Exercise goal: Every entry is to be copied exactly as written, and the pictures are to be skipped.

Data extract:
+ + + +
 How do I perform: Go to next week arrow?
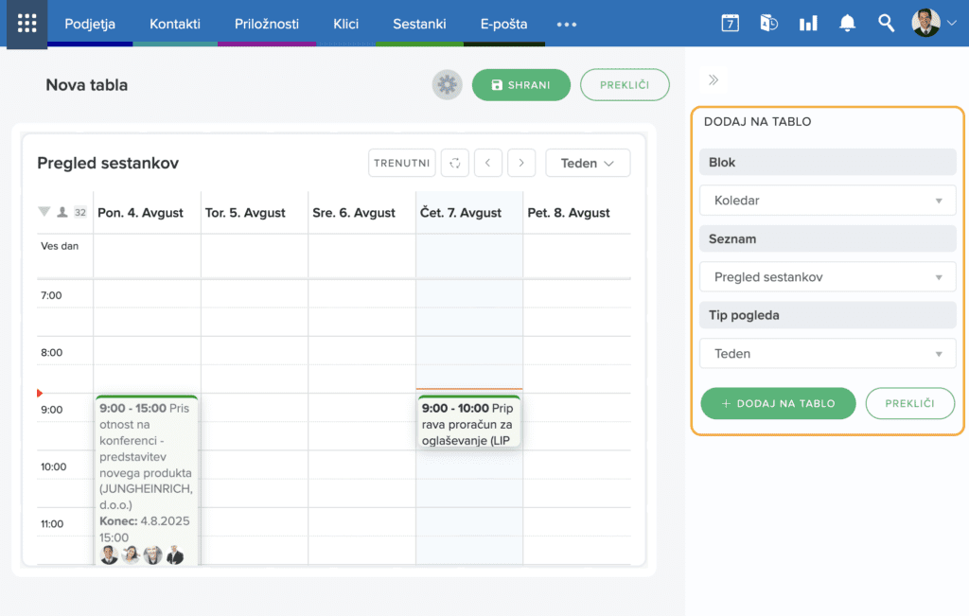tap(521, 163)
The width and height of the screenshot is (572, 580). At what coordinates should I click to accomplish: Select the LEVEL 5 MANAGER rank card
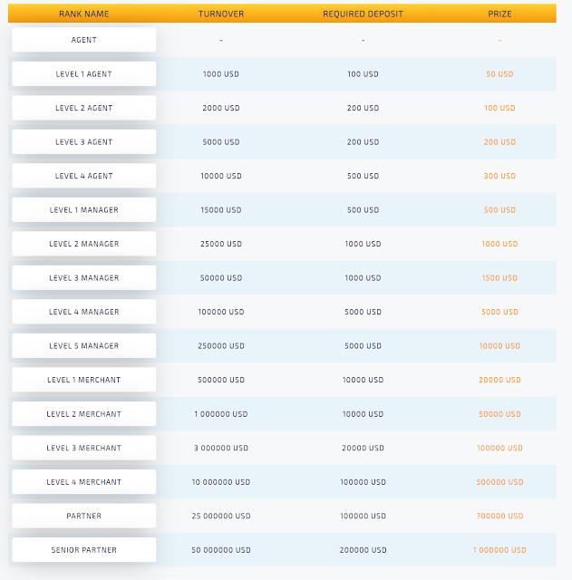(84, 346)
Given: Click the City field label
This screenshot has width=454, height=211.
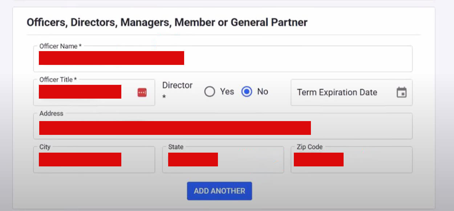Looking at the screenshot, I should click(x=44, y=147).
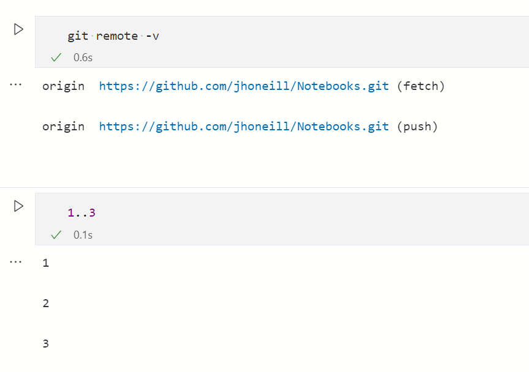The height and width of the screenshot is (372, 529).
Task: Click the (push) text after the second URL
Action: pyautogui.click(x=416, y=126)
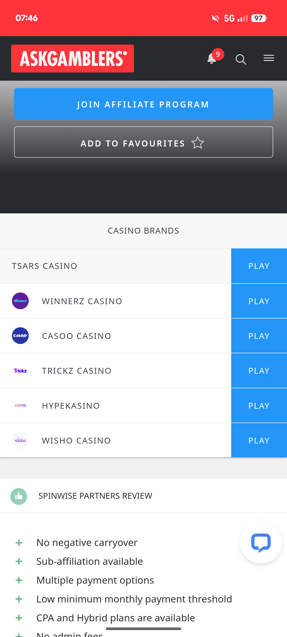Tap the Hype Kasino logo
Screen dimensions: 287x637
(20, 406)
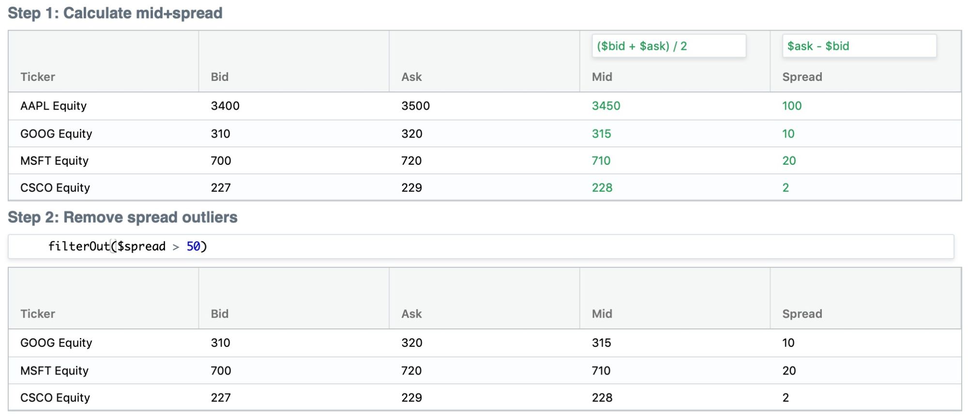Click the Step 1: Calculate mid+spread heading
Viewport: 968px width, 419px height.
[x=115, y=13]

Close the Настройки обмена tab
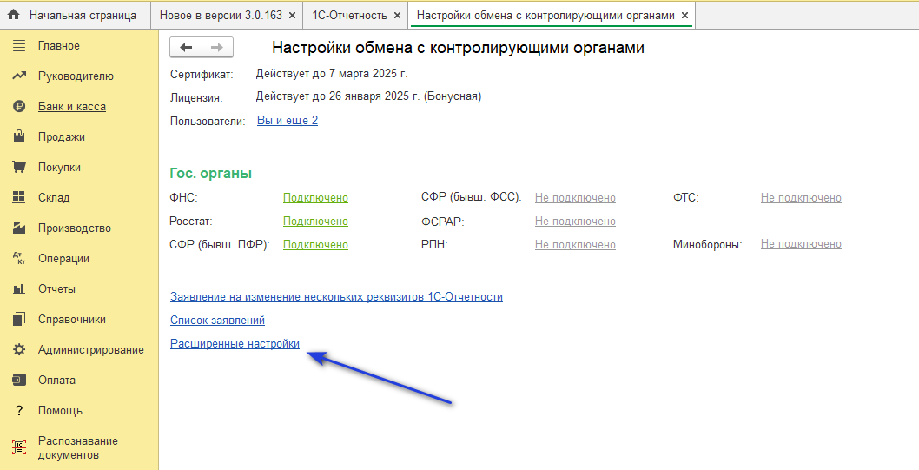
+ + + +
Answer to this exercise:
 How do I perform: Go to next week arrow?
tap(521, 163)
The width and height of the screenshot is (572, 580). At what coordinates should I click to accomplish: Select the LEVEL 5 MANAGER rank card
(84, 346)
Given: Click the City field label
This screenshot has width=454, height=211.
Looking at the screenshot, I should click(x=44, y=147).
The height and width of the screenshot is (372, 529).
Task: Click the (push) text after the second URL
Action: pyautogui.click(x=416, y=126)
Tap the Hype Kasino logo
Screen dimensions: 287x637
(20, 406)
Click the Step 1: Calculate mid+spread heading
Viewport: 968px width, 419px height.
[x=115, y=13]

Close the Настройки обмена tab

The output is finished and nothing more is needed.